New Flexibility Platform
The idea behind this concept is to introduce a new and independent platform to the energy system on which distributed resources offer their flexibility for congestion management only to the network operators. Thereby, it constitutes a single-buyer system. Either, the reserve and the congestion management market are operated independently, with the TSOs being responsible for the reserve market and a new third party for the congestion management platform. Or, both markets are operated together, which would increase liquidity. In many respects, this concept equals the Regional Reserve MarketPlus. Therefore, the pros and cons of this model are basically the same as the ones for the Regional Reserve MarketPlus model.

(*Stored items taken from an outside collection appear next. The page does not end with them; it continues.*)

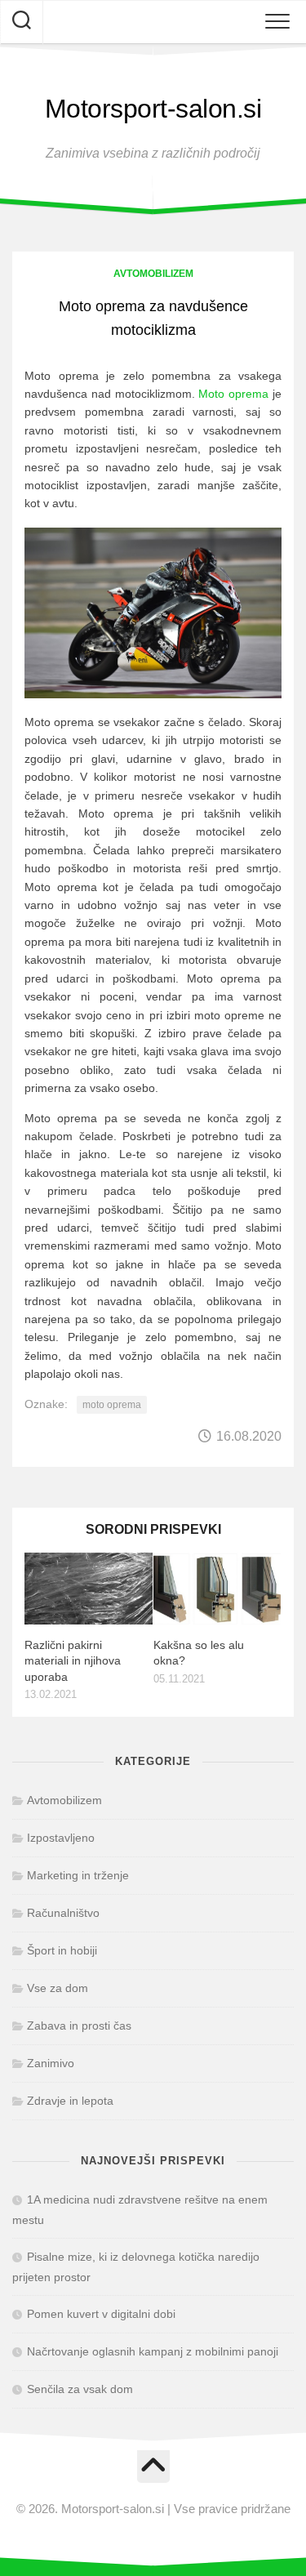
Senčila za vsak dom (80, 2389)
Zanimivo (50, 2063)
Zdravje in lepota (70, 2100)
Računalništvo (63, 1912)
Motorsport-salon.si (153, 108)
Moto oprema (233, 393)
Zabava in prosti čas (79, 2025)
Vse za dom (57, 1987)
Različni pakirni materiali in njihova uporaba (72, 1660)
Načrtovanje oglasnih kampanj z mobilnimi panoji (152, 2351)
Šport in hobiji (62, 1950)
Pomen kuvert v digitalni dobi (101, 2313)
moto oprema (111, 1405)
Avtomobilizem (153, 273)
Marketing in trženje (78, 1875)
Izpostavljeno (61, 1837)
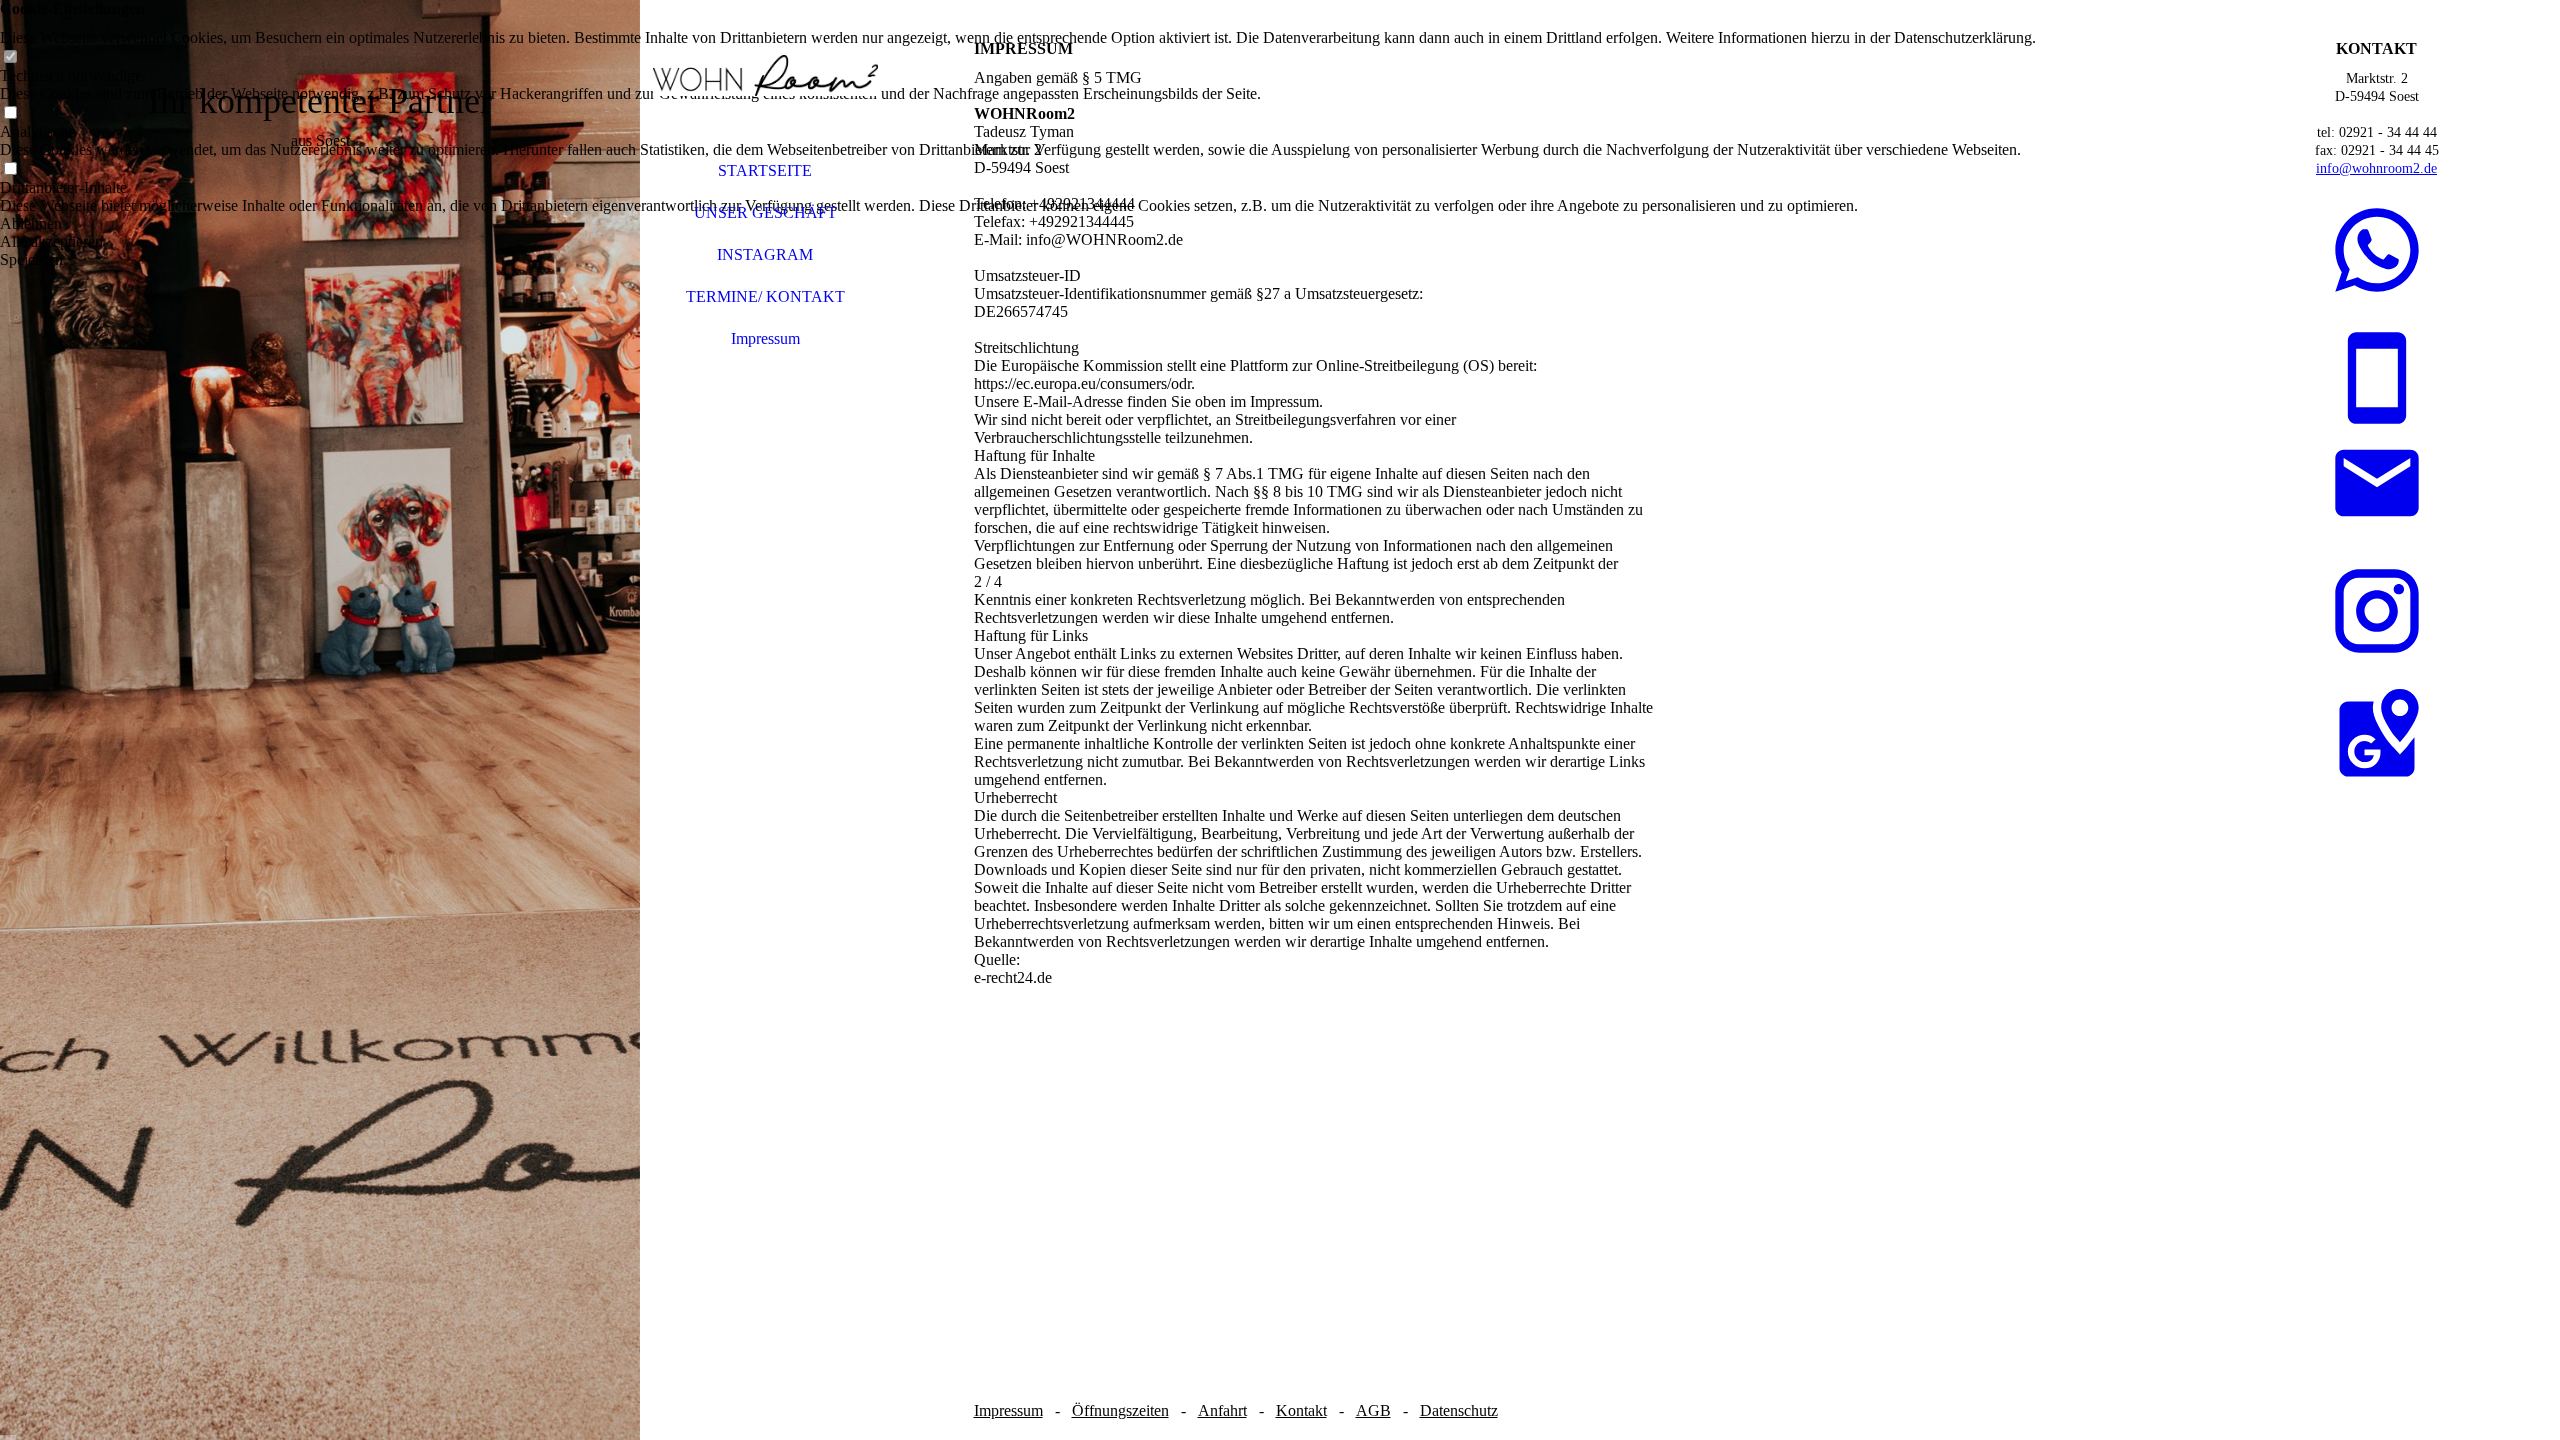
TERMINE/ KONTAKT (765, 296)
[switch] (10, 57)
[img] (320, 720)
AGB (1373, 1410)
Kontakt (1301, 1410)
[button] (1018, 224)
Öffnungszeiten (1120, 1410)
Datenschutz (1459, 1410)
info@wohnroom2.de (2376, 168)
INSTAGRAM (765, 254)
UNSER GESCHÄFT (765, 212)
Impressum (765, 338)
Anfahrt (1222, 1410)
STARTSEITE (765, 170)
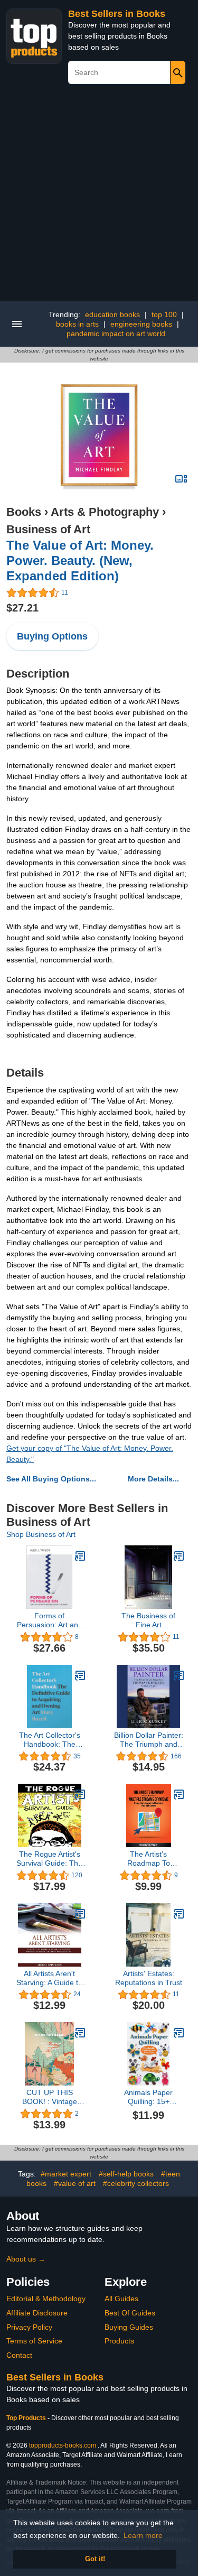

Which way to go? Markets vs. quota systems
In general, the discussed market-based approaches are more likely to achieve efficient price levels to address congestion on the distribution grid level via flexibility. Therefore, these systems seem to be favourable from an economic perspective. However, this only holds true if we can secure enough liquidity and limit market power. Liquidity might not be the primary issue in case of congestion from wind energy, which for now is the key driver for congestion management in the northern part of Germany. Still, especially for more distributed congestion on the lower voltage grids, liquidity might become the key issue for market-based approaches. Though the trend towards decentralization and new applications like electric vehicles, heat pumps, air conditioning and battery storages might increase liquidity even on the local level, the efficiency of local market signals will vary between the different conditions at the specific location of the congestion in the network. It seems that especially models like the Regional IntradayPlus market might offer a solution to the liquidity problem, but this needs more detailed investigation. Additionally, the dimensions of market power will have to be addressed in further studies. So far, it is not clear how significant the market power problem will be, but it seems evident that the potential for misuse of market power increases the higher the regional resolution of the price signals becomes.